"WHY we use our own hardware..." The why is is the interesting part of this arti...

veidr · 2024-12-22T15:56:56 1734883016

I take that back; this is (to me)t he most interesting part:

"Although we’ve only ever used datacenter class SSDs and HDDs failures and replacements every few weeks were a regular occurrence on the old fleet of servers. Over the last 3+ years, we’ve only seen a couple of SSD failures in total across the entire upgraded fleet of servers. This is easily less than one tenth the failure rate we used to have with HDDs."

veidr · 2024-12-26T16:37:29 1735231049

I wanted to revisit this after checking my own anecdata. (But based on logfiles not just like recollections.)

I've had a ZFS system or some sort for about 10 years, and before that I had proprietary RAID chassis like Pegasus2 and Synology etc.

I can't quite say how many drives I have used, because my records are not that good. But maybe its like 100 drives since 2008. Maybe 150. Less than 200.
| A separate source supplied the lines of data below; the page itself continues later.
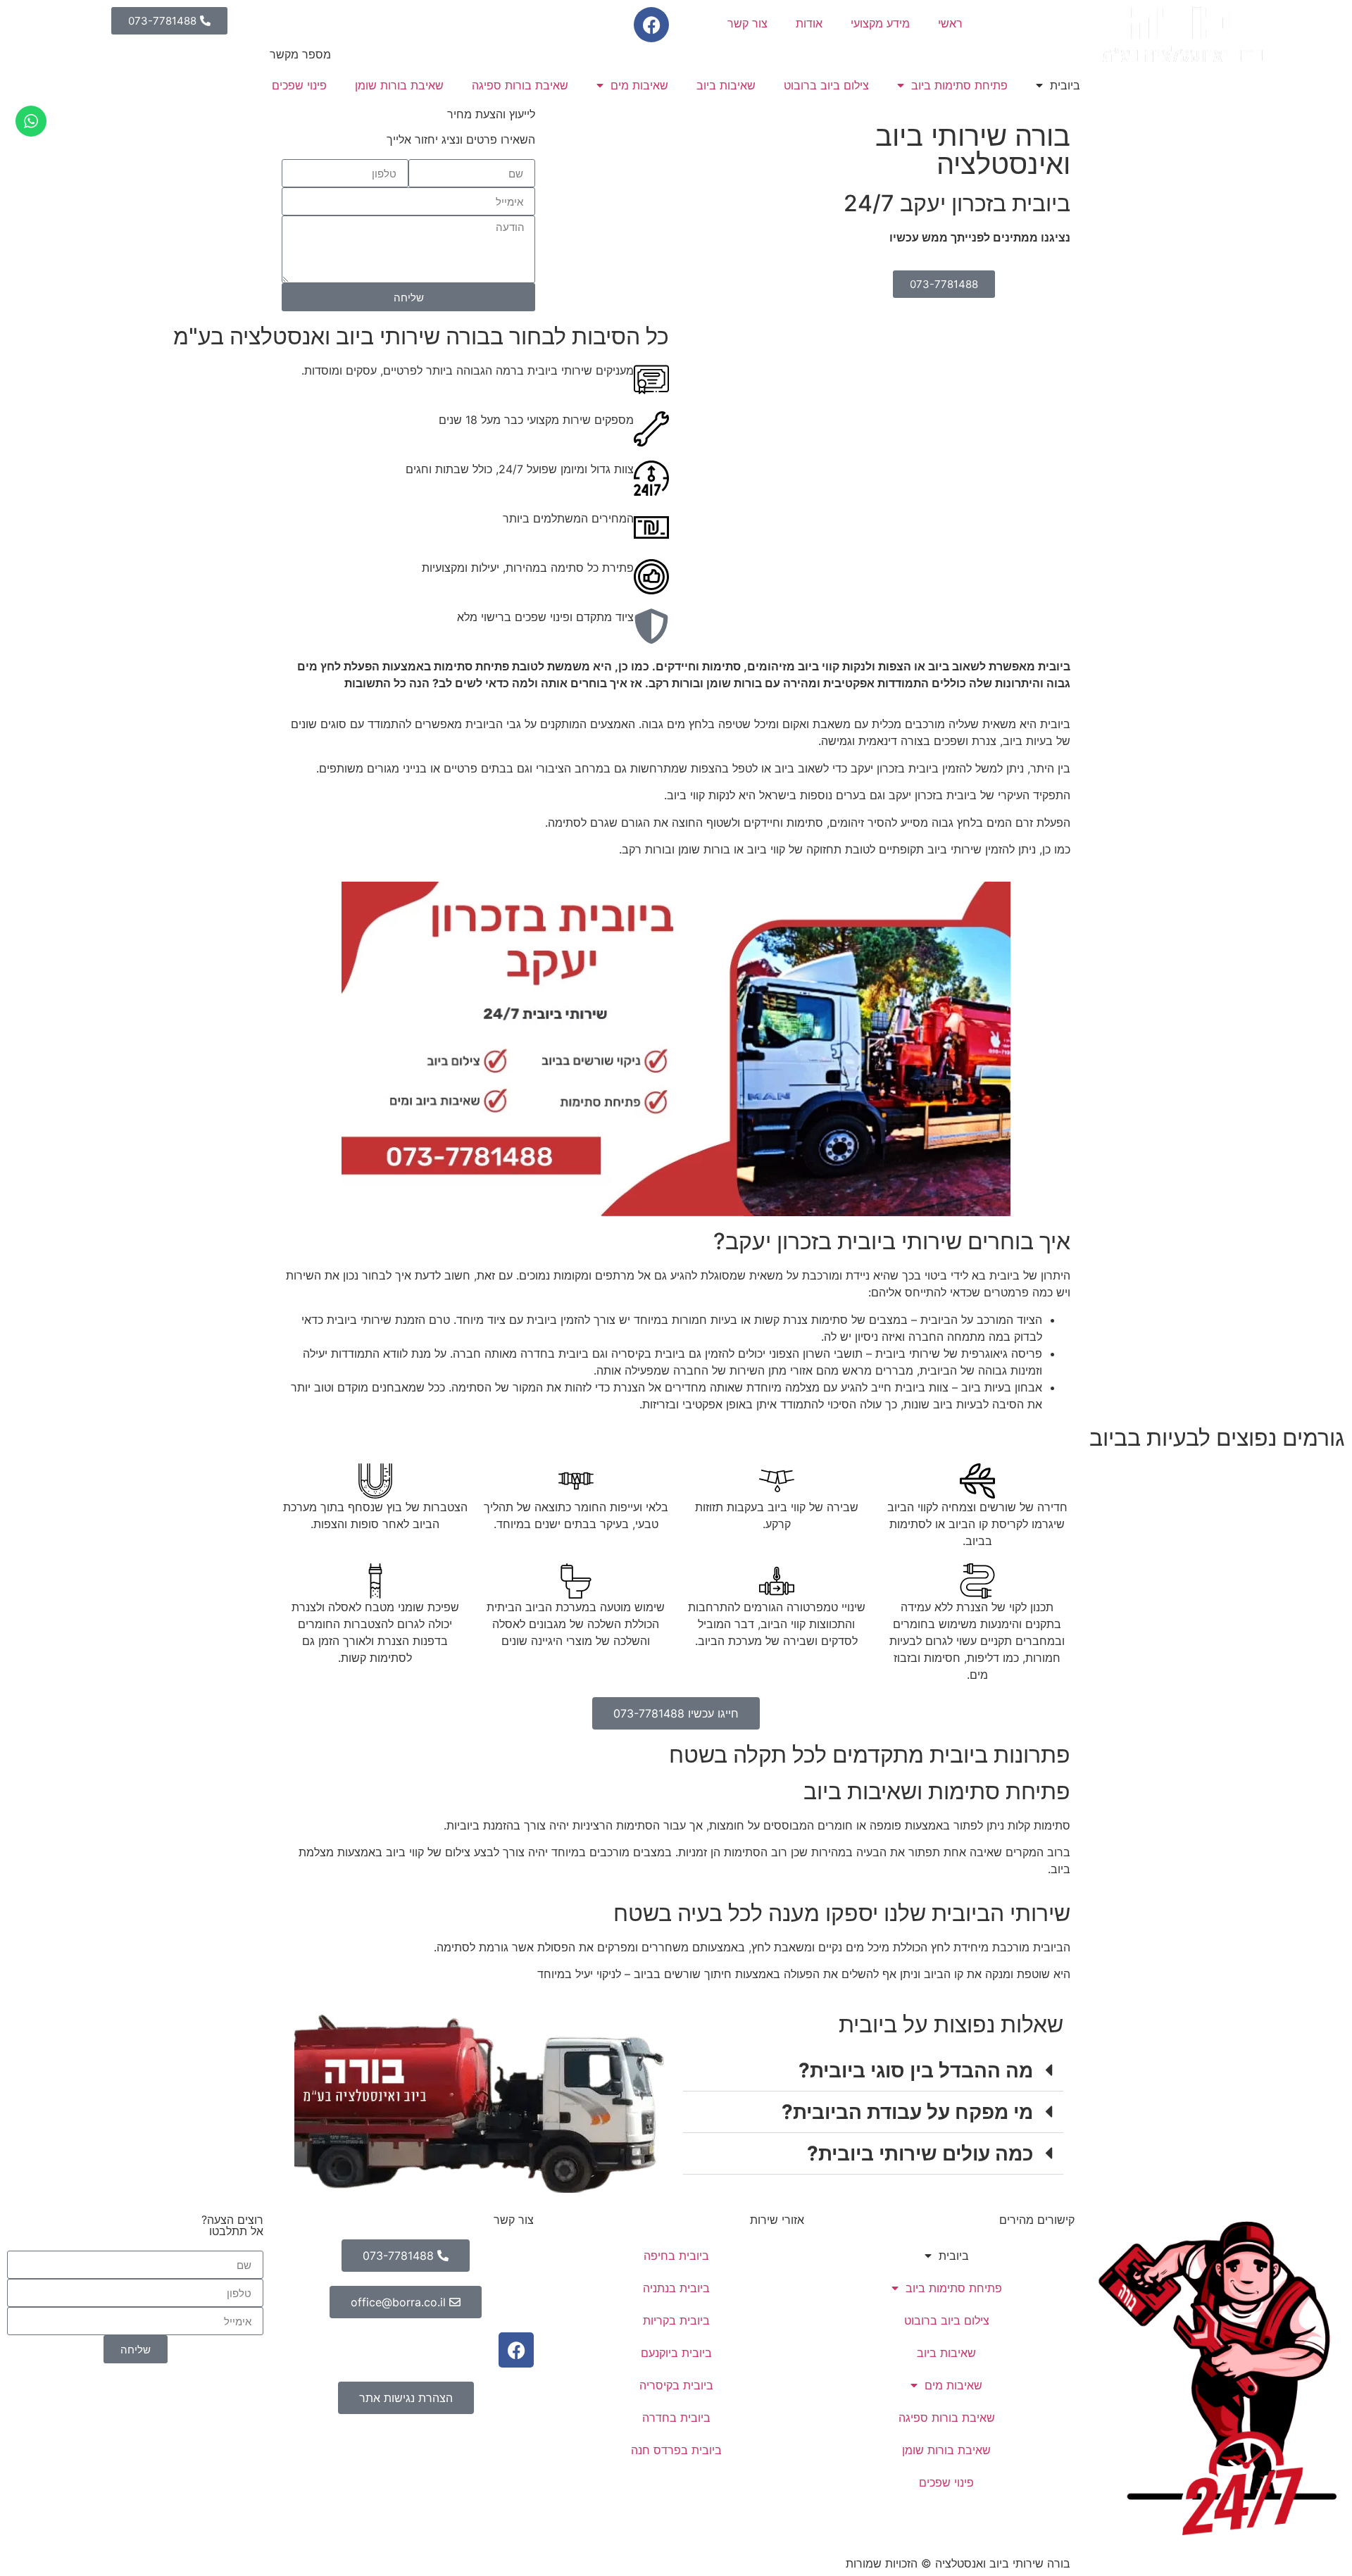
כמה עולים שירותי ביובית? (920, 2153)
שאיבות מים (639, 85)
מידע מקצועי (880, 23)
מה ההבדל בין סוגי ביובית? (916, 2070)
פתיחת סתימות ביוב (959, 85)
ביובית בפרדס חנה (676, 2450)
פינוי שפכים (299, 85)
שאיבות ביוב (726, 85)
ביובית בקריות (676, 2320)
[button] (873, 2071)
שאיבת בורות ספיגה (520, 85)
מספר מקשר (300, 54)
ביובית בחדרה (676, 2418)
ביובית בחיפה (676, 2256)
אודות (809, 23)
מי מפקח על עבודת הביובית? (907, 2112)
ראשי (950, 23)
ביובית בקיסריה (676, 2385)
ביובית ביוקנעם (676, 2353)
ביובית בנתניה (676, 2288)
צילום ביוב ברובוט (826, 85)
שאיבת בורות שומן (399, 85)
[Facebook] (651, 24)
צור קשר (747, 23)
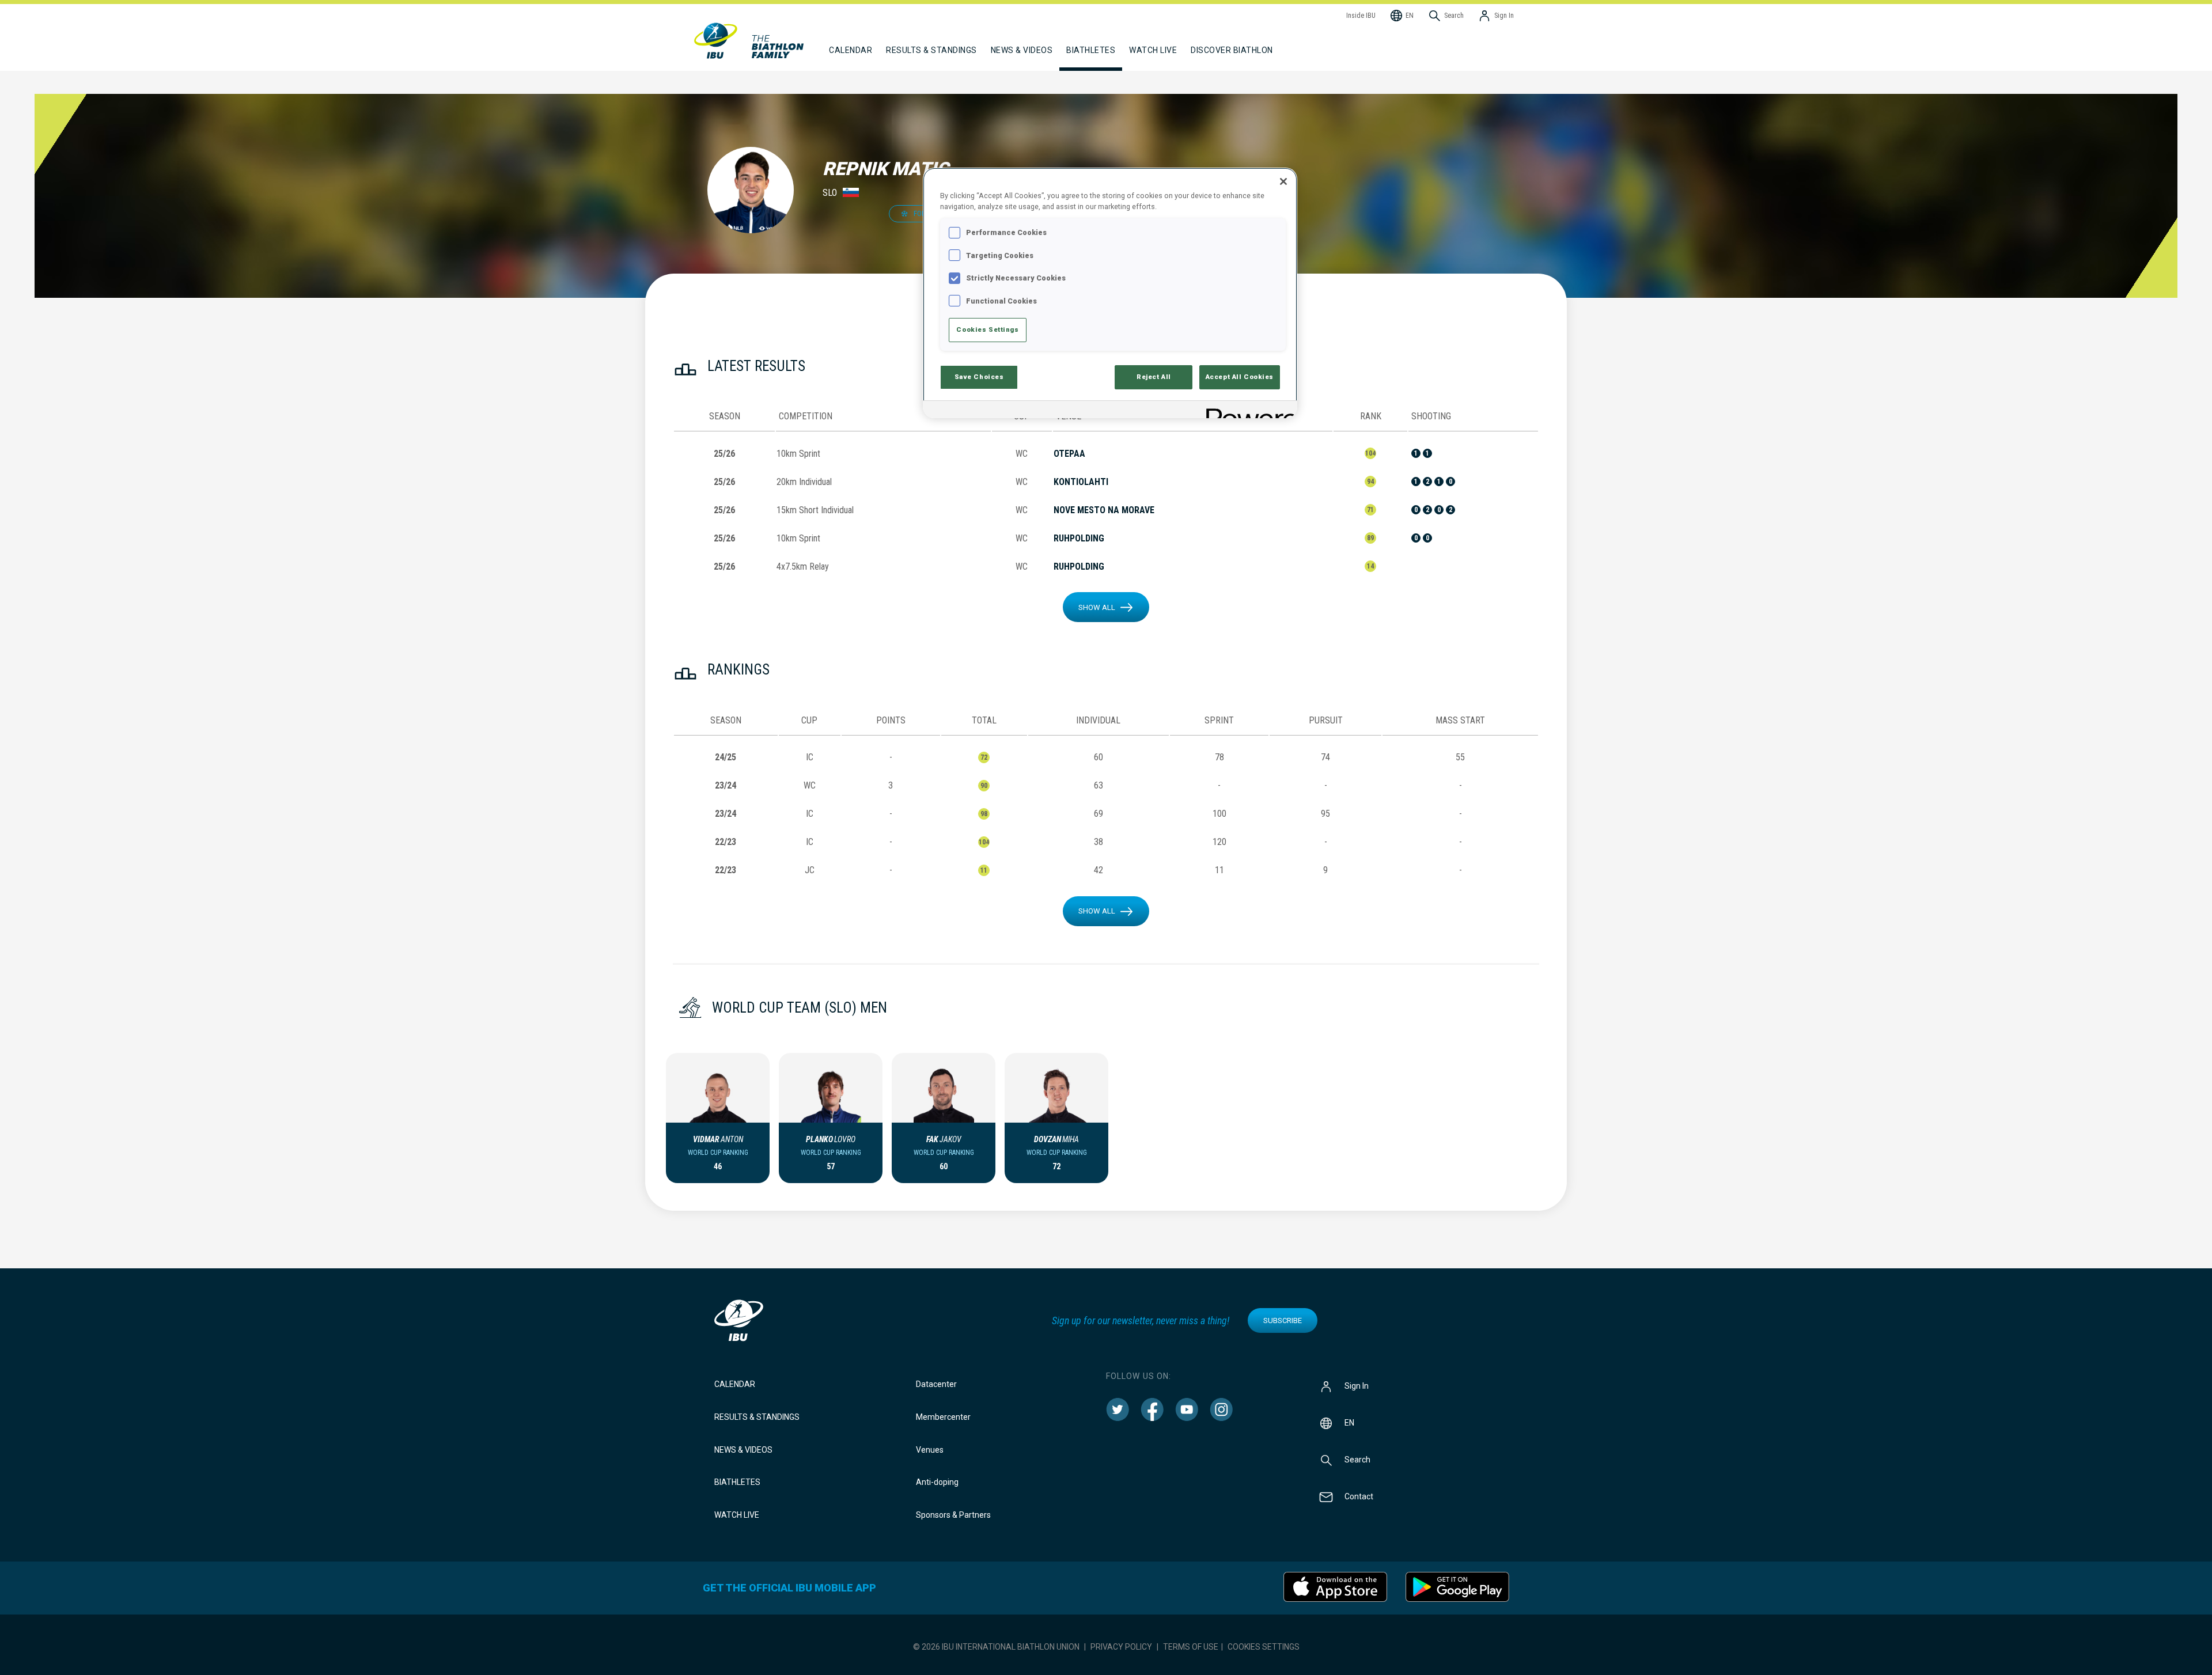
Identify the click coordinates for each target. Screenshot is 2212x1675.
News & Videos (743, 1449)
I had over 10 HDD devices fail (probably 13, confidence of like 90%).

I've only ever had 1 SSD fail.

I've also used the absolute cheapest shite SSDs.

I suspect the failure modes tend to be

- hard disks fail whenever the fuck, who knows

- SSDs fail in the beginning or end of their reasonable service life

P.S. With ZFS though, you don't really care if/when they fail. I've so far (knock on wood) never lost any data with a ZFS config with >1 disk redundancy and reasonable backups.